PROVIDED DATA —
__________
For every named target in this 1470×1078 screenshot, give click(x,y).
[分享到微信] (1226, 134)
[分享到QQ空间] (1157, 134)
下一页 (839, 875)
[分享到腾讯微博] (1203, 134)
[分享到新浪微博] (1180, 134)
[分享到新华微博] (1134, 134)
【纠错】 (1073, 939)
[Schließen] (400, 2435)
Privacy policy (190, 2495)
__________
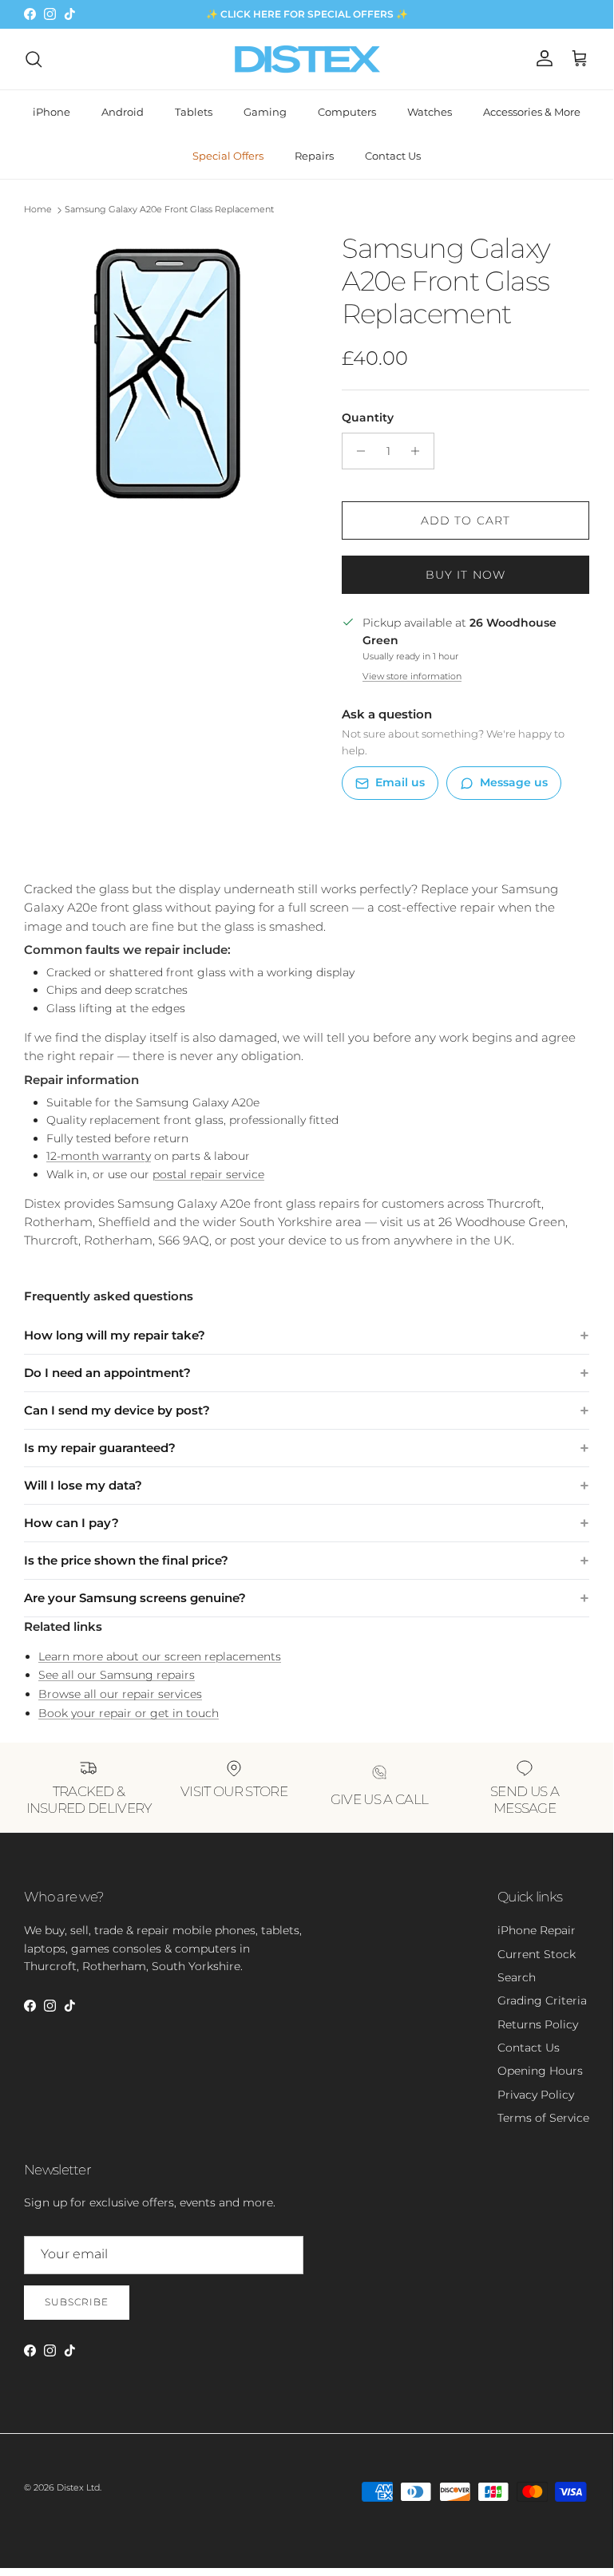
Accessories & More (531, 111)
__________
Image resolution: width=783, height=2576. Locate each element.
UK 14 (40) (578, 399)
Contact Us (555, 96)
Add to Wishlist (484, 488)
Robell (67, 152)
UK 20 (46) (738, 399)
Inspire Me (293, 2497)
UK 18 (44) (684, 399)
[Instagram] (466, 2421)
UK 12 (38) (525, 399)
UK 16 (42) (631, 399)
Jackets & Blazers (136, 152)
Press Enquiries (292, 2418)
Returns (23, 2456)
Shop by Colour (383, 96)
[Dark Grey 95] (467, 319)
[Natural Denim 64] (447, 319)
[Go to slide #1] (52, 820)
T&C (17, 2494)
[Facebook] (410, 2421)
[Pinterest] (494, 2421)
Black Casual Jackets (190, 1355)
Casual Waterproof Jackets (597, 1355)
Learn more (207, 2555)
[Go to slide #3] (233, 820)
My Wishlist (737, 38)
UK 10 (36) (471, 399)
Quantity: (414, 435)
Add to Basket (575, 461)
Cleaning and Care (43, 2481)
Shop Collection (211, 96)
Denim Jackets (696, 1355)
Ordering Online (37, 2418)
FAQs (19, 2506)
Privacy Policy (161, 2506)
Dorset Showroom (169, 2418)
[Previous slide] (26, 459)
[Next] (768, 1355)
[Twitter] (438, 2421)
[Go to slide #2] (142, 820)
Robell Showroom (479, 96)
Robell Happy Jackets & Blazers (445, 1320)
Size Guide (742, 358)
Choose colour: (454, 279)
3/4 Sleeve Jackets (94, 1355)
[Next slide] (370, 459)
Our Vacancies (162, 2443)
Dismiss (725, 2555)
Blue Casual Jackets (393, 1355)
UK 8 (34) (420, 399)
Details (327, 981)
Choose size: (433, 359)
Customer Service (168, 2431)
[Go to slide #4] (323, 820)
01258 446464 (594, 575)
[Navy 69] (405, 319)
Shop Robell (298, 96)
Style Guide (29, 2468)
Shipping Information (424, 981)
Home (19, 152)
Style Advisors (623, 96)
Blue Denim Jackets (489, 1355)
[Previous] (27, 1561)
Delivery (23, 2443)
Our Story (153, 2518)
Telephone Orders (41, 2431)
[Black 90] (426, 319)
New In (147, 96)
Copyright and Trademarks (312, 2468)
__________
WHAT NEEDS TO BE DONE —
Starting at the line above that holds "Shop by Colour (383, 96)" and ending at the line that holds "Shop Collection (211, 96)", transcribe each line exactly and include no other lines.

WORKED SOLUTION —
Shop by Colour (383, 96)
[Dark Grey 95] (467, 319)
[Natural Denim 64] (447, 319)
[Go to slide #1] (52, 820)
T&C (17, 2494)
[Facebook] (410, 2421)
[Pinterest] (494, 2421)
Black Casual Jackets (190, 1355)
Casual Waterproof Jackets (597, 1355)
Learn more (207, 2555)
[Go to slide #3] (233, 820)
My Wishlist (737, 38)
UK 10 (36) (471, 399)
Quantity: (414, 435)
Add to Basket (575, 461)
Cleaning and Care (43, 2481)
Shop Collection (211, 96)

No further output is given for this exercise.